(Stored items)

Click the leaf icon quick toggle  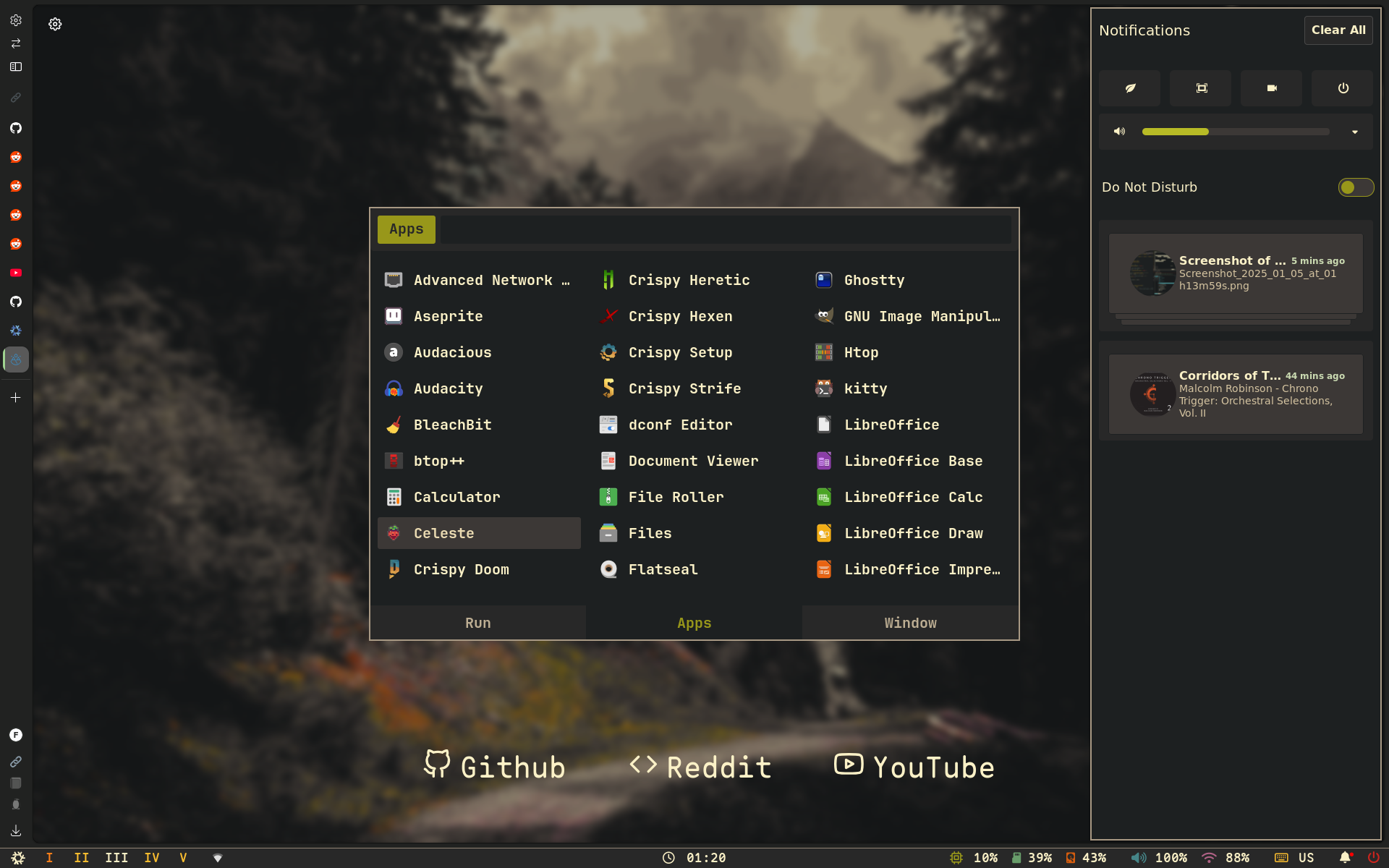tap(1129, 88)
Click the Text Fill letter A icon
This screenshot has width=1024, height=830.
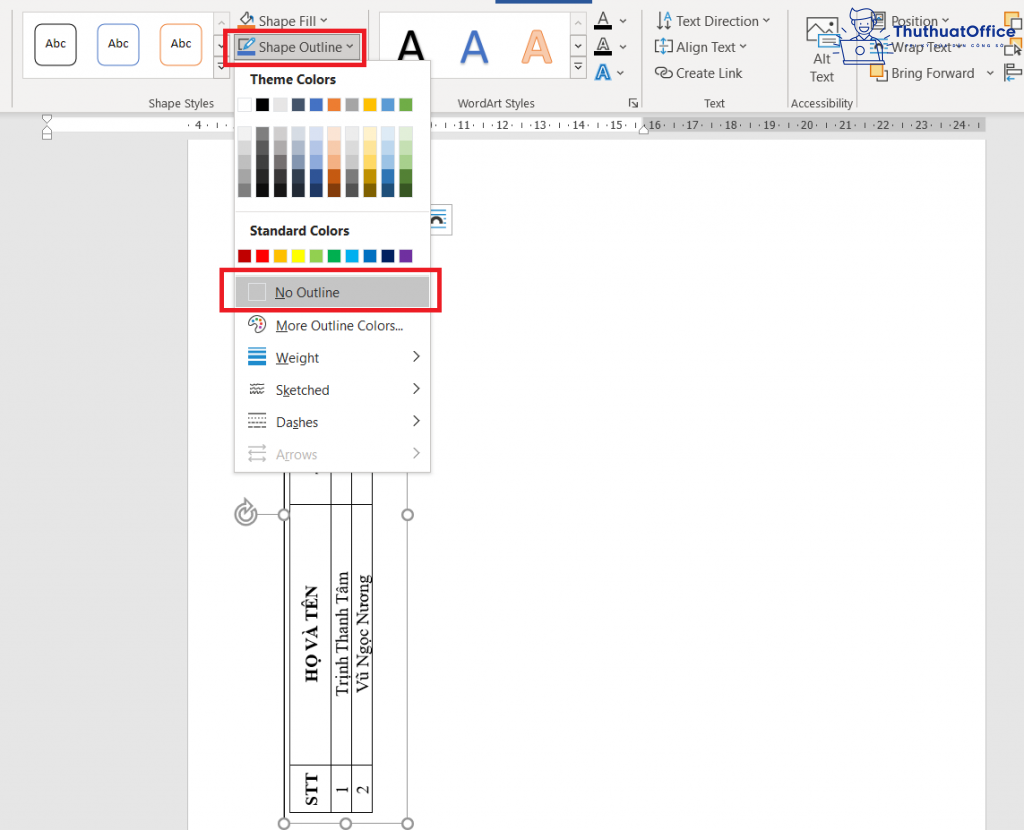tap(603, 21)

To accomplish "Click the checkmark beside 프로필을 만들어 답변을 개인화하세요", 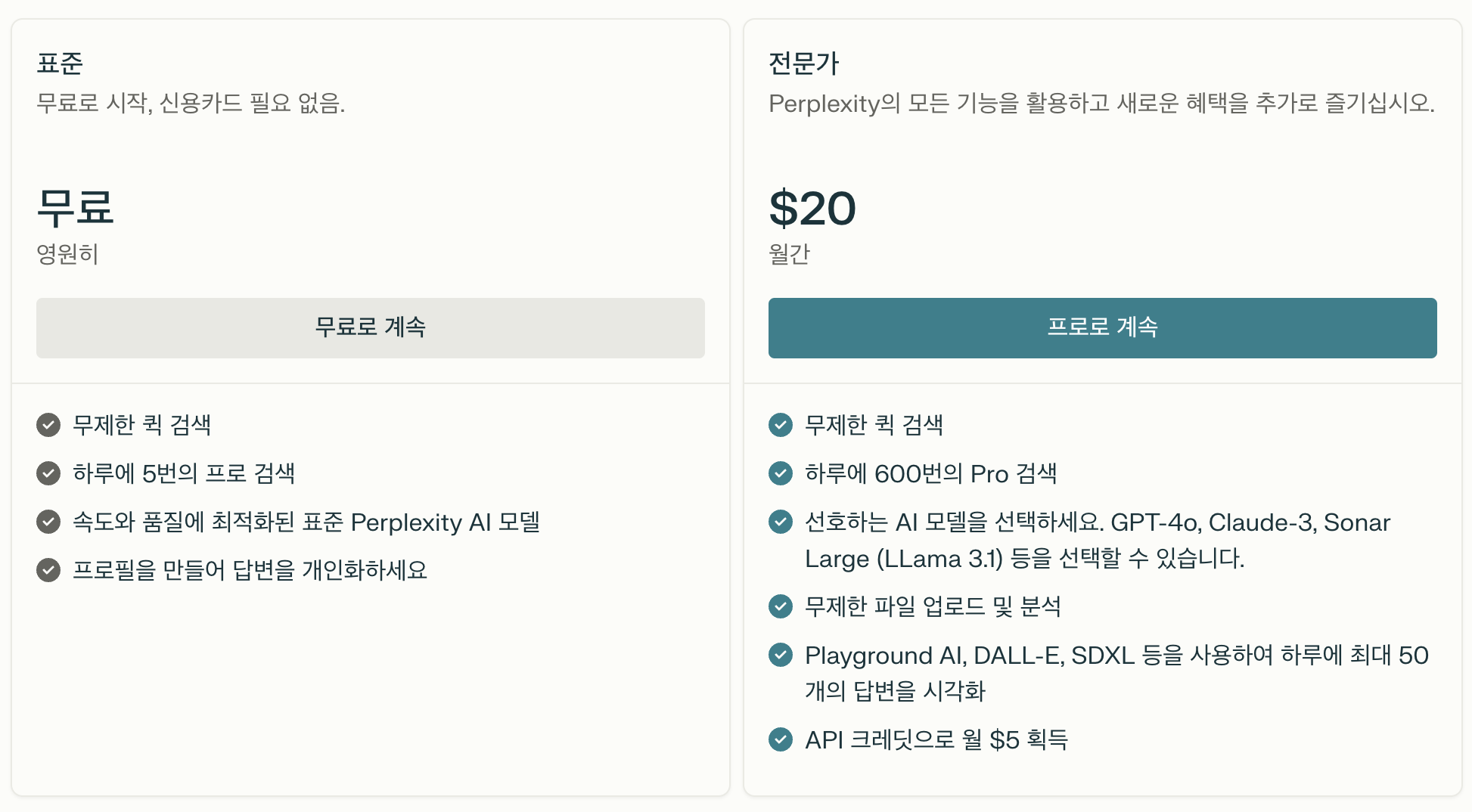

▶ _Activity_:
Reproduce verbatim, and only, the lines starting at the one that contains "This screenshot has width=1024, height=830." and ending with the final line of the records; leave out the pictures.

▶ _Result of the exercise_:
This screenshot has width=1024, height=830.
tap(603, 21)

To accomplish "Click the checkmark beside 프로필을 만들어 답변을 개인화하세요", 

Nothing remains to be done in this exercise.